Amps and cabs

Discussion in 'Amps and Cabs [BG]' started by Yrag, Jun 17, 2022.

  1. Yrag


    Jan 19, 2019
    Hi all. I’m new to the world of Amp heads and cab combos. I want something small and transportable as I’m giging again now after many years off.
    I like the TC electronic bc208 cab and I’ve found two second hand for quite a good deal just local to me. Now they are 200w each. Do I need a 400w head to supply the correct amount of power?
    Please excuse my ignorance. When I was giging back in my youth I got whatever I could afford and at the time and it was a combo fender rumble 100(birthday present), Then onto a 300w valve marshal with two cabs but this was second hand and I bought it all together without really understanding it or the watt range etc.
    I like the look of the Eden head terra nova. Or the bugera veyron. Also the TC electronic bam 200w. My budget isn’t huge.
    So confused of what I could get away with.
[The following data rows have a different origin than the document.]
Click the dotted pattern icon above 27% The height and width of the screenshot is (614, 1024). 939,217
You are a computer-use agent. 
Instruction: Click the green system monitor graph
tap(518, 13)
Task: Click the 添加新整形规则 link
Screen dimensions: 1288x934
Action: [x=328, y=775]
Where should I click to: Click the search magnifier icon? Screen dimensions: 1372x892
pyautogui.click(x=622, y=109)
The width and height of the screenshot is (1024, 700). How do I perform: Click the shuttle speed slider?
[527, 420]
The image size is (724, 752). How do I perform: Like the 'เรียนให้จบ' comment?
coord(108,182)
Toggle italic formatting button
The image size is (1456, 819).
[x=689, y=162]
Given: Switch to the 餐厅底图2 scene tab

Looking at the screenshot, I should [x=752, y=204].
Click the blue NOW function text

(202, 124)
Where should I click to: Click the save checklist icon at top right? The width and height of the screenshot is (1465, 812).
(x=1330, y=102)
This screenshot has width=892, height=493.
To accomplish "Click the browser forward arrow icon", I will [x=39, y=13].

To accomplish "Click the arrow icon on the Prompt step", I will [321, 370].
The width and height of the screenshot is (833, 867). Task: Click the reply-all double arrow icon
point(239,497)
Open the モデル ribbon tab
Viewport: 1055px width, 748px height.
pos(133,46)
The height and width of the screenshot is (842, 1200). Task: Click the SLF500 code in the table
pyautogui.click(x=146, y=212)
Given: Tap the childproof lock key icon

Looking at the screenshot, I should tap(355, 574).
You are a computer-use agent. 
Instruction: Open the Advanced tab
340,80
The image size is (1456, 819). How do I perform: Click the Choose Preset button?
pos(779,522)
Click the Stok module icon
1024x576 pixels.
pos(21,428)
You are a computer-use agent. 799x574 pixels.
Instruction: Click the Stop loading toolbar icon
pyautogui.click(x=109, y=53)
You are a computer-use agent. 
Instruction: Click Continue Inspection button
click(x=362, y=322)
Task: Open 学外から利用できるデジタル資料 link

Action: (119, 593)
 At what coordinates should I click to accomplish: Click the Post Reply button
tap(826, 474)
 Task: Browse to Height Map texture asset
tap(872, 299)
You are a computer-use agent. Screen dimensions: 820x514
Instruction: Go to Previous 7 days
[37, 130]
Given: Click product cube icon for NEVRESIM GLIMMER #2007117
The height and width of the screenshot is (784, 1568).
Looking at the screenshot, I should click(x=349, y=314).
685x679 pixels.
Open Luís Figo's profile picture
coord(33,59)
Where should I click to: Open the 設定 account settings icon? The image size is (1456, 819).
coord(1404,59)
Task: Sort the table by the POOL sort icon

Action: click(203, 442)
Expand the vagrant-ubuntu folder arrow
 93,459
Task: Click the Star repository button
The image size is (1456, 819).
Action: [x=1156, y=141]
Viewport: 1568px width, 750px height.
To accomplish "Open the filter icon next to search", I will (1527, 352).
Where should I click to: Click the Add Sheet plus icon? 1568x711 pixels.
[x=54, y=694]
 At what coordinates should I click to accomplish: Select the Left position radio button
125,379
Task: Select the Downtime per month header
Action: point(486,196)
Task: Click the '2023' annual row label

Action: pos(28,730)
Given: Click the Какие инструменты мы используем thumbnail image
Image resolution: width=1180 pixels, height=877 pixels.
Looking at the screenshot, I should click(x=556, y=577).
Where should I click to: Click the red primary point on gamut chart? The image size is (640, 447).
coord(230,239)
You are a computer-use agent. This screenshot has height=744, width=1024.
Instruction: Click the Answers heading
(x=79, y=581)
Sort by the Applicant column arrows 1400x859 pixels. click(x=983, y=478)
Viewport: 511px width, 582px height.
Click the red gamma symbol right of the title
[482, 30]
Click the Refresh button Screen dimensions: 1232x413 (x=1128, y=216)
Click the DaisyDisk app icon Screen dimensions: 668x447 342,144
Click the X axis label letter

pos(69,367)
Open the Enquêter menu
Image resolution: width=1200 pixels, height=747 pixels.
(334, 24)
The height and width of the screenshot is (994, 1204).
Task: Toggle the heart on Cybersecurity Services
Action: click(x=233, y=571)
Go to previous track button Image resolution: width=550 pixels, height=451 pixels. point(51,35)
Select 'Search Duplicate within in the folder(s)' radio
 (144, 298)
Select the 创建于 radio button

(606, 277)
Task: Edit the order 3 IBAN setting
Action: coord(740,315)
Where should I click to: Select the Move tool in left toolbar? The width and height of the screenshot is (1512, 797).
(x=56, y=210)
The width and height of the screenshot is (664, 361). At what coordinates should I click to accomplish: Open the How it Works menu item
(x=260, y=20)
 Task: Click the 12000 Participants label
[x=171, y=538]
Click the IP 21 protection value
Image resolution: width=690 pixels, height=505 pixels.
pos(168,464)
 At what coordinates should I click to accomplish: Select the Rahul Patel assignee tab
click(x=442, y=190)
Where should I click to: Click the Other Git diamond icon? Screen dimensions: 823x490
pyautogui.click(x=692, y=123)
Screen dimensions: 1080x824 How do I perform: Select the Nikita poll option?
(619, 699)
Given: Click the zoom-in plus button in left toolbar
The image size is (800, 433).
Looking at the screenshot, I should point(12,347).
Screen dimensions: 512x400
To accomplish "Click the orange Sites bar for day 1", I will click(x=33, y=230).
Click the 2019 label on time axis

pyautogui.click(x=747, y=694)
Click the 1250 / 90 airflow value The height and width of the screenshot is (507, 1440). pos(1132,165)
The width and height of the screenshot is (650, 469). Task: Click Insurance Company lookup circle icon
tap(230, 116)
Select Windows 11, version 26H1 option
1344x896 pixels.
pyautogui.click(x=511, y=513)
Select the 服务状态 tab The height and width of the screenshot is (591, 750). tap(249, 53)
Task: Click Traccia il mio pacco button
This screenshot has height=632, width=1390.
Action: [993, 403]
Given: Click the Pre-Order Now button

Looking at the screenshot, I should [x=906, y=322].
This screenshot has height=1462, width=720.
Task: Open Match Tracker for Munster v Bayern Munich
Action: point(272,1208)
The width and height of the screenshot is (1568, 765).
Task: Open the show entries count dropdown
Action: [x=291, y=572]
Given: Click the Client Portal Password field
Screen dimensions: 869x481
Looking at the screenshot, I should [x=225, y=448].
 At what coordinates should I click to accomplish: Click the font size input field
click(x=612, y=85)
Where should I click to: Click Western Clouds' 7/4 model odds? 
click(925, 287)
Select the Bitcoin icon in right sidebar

I really Look forward to some suggestions from the experts. :)
  2. In general, I think it's commonly recommended to have the same or lower powered head than your cab's/cabs' total power handling. So in the case of the two BC208s, yes, 400w or less is generally acceptable.

    Do you also understand Ohms and how that interaction between amps and cabs work? Not trying to be a jerk, just wanting to make sure you are taking that into account as well. :)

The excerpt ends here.